Orioles Position Battles
The Orioles made few offseason additions from outside the organization this winter, which means they'll be auditioning several in-house candidates to fill the holes left by their departing free agents. A few jobs will be up for grabs in spring training.
Corner Outfield/Designated Hitter
It's only natural to combine these three lineup spots into one battle, because the same contenders are battling for all three. Of the quintet of Alejandro De Aza, David Lough, Steve Pearce, Travis Snider and Delmon Young, all five could coexist on the roster, but the question is how their playing time will be divided among the three spots.
Pearce is likely to be a near-everyday player coming off his breakout 2014, splitting time in left field, right field and at designated hitter as needed. Young is slated for designated hitter duty against lefties. De Aza could be the primary left fielder against right-handed pitchers; ditto for Snider in right field. Lough can serve as a defensive replacement and spot starter. But with De Aza, Snider and Lough all left-handed batters, who will start against southpaws alongside the righty swinging Pearce and Young? Manager Buck Showalter will have a juggling act on his hands and could end up using multiple platoons.
With the departure of Markakis -- who served as the Birds' leadoff hitter for all but 14 games in 2014 -- the O's have a void atop the lineup.

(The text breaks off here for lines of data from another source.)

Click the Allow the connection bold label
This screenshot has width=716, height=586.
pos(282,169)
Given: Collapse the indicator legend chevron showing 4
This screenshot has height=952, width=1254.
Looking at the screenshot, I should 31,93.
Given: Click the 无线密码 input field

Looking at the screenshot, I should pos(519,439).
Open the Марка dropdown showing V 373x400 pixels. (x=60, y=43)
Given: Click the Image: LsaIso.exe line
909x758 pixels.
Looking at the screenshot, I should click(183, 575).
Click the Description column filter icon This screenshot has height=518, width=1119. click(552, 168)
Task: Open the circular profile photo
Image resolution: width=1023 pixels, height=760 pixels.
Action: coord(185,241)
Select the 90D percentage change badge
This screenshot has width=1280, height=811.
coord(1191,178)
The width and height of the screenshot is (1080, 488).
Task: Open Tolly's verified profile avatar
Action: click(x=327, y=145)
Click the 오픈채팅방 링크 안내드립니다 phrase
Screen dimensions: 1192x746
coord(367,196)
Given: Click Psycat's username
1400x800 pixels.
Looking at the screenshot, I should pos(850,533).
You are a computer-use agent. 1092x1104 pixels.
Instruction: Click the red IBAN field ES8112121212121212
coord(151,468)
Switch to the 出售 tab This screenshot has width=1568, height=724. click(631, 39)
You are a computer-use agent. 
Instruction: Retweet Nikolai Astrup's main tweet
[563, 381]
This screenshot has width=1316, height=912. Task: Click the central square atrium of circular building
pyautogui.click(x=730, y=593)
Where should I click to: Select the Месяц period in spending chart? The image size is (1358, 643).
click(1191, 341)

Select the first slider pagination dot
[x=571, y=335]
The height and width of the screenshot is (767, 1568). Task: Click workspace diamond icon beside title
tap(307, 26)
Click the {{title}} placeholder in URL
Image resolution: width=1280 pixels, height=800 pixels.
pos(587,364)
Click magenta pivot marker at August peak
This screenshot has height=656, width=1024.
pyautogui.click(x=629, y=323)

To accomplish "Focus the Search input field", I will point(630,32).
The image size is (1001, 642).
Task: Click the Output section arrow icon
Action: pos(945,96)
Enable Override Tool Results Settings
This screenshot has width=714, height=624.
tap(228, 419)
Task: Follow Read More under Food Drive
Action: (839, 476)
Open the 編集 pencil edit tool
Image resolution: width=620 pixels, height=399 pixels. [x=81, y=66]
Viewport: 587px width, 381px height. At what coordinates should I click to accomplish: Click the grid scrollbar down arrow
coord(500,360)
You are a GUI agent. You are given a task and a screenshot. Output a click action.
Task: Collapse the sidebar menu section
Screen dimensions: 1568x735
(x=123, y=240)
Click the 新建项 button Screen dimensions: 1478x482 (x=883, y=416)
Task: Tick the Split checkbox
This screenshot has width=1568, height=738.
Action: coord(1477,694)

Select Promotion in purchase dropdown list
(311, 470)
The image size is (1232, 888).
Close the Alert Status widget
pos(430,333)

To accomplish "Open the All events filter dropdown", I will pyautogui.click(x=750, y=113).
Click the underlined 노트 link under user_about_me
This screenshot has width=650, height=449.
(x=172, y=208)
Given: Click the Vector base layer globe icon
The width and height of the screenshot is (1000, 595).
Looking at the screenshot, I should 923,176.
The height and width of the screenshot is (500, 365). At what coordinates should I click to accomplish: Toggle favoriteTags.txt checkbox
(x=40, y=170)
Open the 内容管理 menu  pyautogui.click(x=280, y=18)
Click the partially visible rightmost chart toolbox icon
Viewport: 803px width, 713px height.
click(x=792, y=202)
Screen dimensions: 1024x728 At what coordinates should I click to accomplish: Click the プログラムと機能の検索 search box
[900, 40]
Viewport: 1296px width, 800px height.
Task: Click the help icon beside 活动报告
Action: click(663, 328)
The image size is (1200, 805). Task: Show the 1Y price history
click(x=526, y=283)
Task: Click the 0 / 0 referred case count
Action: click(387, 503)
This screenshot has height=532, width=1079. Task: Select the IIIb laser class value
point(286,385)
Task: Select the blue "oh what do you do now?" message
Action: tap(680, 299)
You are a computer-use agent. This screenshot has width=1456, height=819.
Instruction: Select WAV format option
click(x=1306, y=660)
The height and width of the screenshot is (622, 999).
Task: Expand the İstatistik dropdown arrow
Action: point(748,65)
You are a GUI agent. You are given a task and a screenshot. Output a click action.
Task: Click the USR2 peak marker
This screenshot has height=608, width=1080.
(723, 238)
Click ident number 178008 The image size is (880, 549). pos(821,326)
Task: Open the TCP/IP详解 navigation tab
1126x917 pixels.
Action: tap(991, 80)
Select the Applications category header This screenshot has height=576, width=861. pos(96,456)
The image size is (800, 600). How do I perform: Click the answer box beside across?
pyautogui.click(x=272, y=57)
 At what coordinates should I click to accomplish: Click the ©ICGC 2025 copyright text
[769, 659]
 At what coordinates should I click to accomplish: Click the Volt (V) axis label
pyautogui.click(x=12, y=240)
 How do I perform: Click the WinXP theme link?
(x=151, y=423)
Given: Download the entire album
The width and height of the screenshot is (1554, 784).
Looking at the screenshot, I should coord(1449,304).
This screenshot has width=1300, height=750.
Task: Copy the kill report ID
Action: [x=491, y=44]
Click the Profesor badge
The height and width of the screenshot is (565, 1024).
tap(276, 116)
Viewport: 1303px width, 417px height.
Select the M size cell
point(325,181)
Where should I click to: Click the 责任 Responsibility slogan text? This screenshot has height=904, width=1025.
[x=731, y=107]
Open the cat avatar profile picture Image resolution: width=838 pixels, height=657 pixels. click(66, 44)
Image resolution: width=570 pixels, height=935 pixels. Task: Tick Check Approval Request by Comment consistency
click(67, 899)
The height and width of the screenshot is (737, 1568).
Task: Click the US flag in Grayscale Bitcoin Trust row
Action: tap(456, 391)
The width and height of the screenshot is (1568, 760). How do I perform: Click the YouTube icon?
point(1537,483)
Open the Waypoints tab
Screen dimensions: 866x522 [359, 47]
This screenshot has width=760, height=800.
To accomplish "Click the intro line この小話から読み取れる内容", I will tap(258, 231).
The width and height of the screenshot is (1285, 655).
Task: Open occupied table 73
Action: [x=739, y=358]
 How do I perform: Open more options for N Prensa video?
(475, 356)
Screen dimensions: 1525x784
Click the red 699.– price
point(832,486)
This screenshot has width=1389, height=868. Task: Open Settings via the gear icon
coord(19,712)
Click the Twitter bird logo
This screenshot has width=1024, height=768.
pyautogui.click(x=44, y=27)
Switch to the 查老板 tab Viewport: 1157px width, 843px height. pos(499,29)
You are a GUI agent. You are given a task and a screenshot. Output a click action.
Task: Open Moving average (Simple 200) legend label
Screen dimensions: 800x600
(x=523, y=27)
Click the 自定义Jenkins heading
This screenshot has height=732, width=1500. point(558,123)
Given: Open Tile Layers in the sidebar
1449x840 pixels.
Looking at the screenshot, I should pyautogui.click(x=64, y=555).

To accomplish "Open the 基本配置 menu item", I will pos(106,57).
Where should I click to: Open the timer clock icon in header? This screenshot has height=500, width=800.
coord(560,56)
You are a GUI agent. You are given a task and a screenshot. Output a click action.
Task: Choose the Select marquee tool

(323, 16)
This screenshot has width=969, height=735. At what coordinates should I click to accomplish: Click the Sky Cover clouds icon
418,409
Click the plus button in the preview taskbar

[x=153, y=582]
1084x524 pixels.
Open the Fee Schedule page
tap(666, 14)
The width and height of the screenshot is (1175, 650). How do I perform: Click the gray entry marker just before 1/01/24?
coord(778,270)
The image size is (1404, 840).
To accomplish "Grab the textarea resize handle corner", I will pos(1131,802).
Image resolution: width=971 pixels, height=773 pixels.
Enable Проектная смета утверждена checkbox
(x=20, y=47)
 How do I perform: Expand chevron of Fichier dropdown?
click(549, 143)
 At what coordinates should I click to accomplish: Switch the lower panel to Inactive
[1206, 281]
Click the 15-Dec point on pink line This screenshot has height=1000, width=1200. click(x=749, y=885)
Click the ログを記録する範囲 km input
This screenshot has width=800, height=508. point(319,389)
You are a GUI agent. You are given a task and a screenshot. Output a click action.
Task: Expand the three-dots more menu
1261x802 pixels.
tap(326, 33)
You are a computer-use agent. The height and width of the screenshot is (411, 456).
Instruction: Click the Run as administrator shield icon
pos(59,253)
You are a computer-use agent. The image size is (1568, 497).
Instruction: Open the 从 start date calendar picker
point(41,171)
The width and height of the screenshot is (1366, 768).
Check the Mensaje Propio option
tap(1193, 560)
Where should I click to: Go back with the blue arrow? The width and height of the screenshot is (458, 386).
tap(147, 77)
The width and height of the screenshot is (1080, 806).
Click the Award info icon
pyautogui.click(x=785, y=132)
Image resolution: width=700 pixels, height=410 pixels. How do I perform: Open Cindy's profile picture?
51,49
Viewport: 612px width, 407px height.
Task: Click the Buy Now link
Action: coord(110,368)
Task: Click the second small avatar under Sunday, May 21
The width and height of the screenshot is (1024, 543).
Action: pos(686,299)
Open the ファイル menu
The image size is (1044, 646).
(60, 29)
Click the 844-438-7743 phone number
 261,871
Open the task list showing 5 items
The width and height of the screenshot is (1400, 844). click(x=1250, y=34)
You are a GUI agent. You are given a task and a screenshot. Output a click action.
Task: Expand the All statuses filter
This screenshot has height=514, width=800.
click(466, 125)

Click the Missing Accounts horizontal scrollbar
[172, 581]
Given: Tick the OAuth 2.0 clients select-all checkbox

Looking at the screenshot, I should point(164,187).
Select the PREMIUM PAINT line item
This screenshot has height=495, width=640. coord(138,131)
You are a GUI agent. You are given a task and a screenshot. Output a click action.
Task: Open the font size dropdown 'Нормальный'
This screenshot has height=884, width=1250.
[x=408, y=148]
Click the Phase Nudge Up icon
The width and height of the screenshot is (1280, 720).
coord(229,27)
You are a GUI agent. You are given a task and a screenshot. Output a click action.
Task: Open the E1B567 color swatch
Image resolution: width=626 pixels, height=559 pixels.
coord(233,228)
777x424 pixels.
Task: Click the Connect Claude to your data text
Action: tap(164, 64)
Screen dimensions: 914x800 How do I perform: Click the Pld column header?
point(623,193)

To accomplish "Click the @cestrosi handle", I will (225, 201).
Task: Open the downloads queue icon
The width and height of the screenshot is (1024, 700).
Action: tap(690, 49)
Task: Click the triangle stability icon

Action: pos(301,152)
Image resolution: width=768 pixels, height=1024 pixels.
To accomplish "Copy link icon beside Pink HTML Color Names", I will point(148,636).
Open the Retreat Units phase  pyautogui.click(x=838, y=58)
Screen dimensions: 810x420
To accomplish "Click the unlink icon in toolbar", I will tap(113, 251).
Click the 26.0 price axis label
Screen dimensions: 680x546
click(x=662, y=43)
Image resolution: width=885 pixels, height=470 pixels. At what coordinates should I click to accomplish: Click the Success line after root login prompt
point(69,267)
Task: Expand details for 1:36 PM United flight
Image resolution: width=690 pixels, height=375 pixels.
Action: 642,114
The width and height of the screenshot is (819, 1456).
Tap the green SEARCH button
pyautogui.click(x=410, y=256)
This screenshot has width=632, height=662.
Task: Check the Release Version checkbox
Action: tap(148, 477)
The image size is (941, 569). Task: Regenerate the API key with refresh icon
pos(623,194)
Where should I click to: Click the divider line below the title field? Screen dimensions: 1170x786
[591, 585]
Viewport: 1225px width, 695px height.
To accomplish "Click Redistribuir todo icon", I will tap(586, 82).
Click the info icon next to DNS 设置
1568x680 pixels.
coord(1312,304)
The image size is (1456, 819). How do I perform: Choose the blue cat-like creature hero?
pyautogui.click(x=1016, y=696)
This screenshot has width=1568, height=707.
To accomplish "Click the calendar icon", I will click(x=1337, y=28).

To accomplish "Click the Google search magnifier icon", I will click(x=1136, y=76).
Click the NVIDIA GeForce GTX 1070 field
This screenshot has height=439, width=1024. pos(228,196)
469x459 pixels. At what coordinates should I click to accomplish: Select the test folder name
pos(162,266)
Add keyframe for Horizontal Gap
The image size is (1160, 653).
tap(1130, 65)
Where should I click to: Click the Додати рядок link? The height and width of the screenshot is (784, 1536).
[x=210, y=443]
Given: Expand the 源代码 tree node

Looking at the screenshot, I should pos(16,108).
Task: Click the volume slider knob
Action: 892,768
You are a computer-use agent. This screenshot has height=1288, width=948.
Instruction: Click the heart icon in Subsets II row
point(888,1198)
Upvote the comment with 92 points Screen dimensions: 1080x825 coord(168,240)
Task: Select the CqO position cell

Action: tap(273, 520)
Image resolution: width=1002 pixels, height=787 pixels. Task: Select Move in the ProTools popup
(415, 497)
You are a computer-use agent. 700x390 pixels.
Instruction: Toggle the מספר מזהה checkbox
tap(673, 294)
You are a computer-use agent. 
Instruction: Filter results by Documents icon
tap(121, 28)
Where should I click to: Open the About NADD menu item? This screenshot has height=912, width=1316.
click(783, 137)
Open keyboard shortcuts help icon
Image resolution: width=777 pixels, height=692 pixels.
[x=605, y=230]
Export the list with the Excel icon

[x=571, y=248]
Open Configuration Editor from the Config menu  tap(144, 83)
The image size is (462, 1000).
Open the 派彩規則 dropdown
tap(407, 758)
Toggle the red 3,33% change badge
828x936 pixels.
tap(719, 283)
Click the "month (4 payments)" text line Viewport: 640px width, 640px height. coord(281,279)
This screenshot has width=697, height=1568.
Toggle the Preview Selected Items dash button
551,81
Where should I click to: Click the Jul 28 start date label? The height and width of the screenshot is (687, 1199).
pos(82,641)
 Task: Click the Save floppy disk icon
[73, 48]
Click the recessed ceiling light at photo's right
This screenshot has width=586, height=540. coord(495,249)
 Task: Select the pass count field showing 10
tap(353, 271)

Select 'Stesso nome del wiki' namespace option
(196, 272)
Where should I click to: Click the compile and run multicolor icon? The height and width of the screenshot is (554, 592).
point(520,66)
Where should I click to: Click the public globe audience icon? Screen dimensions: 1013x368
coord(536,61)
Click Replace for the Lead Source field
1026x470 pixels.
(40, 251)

The frontrunner to replace him in the No. 1 spot is De Aza, who has 296 career starts at leadoff. The speedy Lough, too, could see some leadoff action when he starts. But what about against left-handed pitchers, when neither De Aza nor Lough is likely to be in the lineup? That's when it gets interesting. One possibility is Pearce, who is not a prototypical leadoff hitter but led the O's with a .373 OBP in 2014. A dark horse candidate -- if he makes the team -- is Nolan Reimold, who hit well during a brief stint in the leadoff role in 2012.
No matter how many times you do the math, you'll end up with the same result: the Orioles currently have six starting pitchers for five spots. It's a real-life game of musical chairs, and one hurler will be left out come Opening Day.
Righty Chris Tillman and lefty Wei-Yin Chen are locks for the rotation, barring injury, and right-hander Bud Norris is a safe bet coming off a strong 2014. The weak link of the bunch in 2014 was control-challenged righty Ubaldo Jimenez, who fizzled in the first season of a four-year, $50 million free-agent contract. But with the amount of money owed to Jimenez, the O's will likely give him another shot in the rotation, hoping he can carry over the late-season mechanical changes he made in 2014.
Then again, neither Miguel Gonzalez nor Kevin Gausman did anything to lose their claim on a starting spot either, as both put up strong 2014 numbers. But the righties Gonzalez and Gausman both have bullpen experience, so if anyone has to move out of the rotation in the short term, they're the likely candidates. Gausman also has a minor league option, but the O's are tired of shuttling him between the majors and minors as they've done the past two seasons.
The Orioles have almost an embarrassment of riches on the pitching staff -- which are words you rarely heard during long stretches of the club's recent history. Every primary member of their 2014 bullpen is still on the roster in 2015, minus Miller. But only closer Zach Britton and righty setup men Darren O'Day and Tommy Hunter are guaranteed spots.
Newly-signed lefty Wesley Wright has the inside track on a specialist role, which could spell trouble for incumbent southpaw Brian Matusz, who was erratic in 2014. Veteran righty Ryan Webb is entering the second year of a two-year, $4.5 million contract, but fell out of favor with the Birds during the second half of 2014. Righty Brad Brach and lefty T.J. McFarland both fared well in 2014, but there might be room for only one of them. And the Orioles would like to give a long look in spring training at young right-handers Logan Verrett and Jason Garcia, whom they acquired in the Rule 5 draft. Much could be decided based on spring training performances.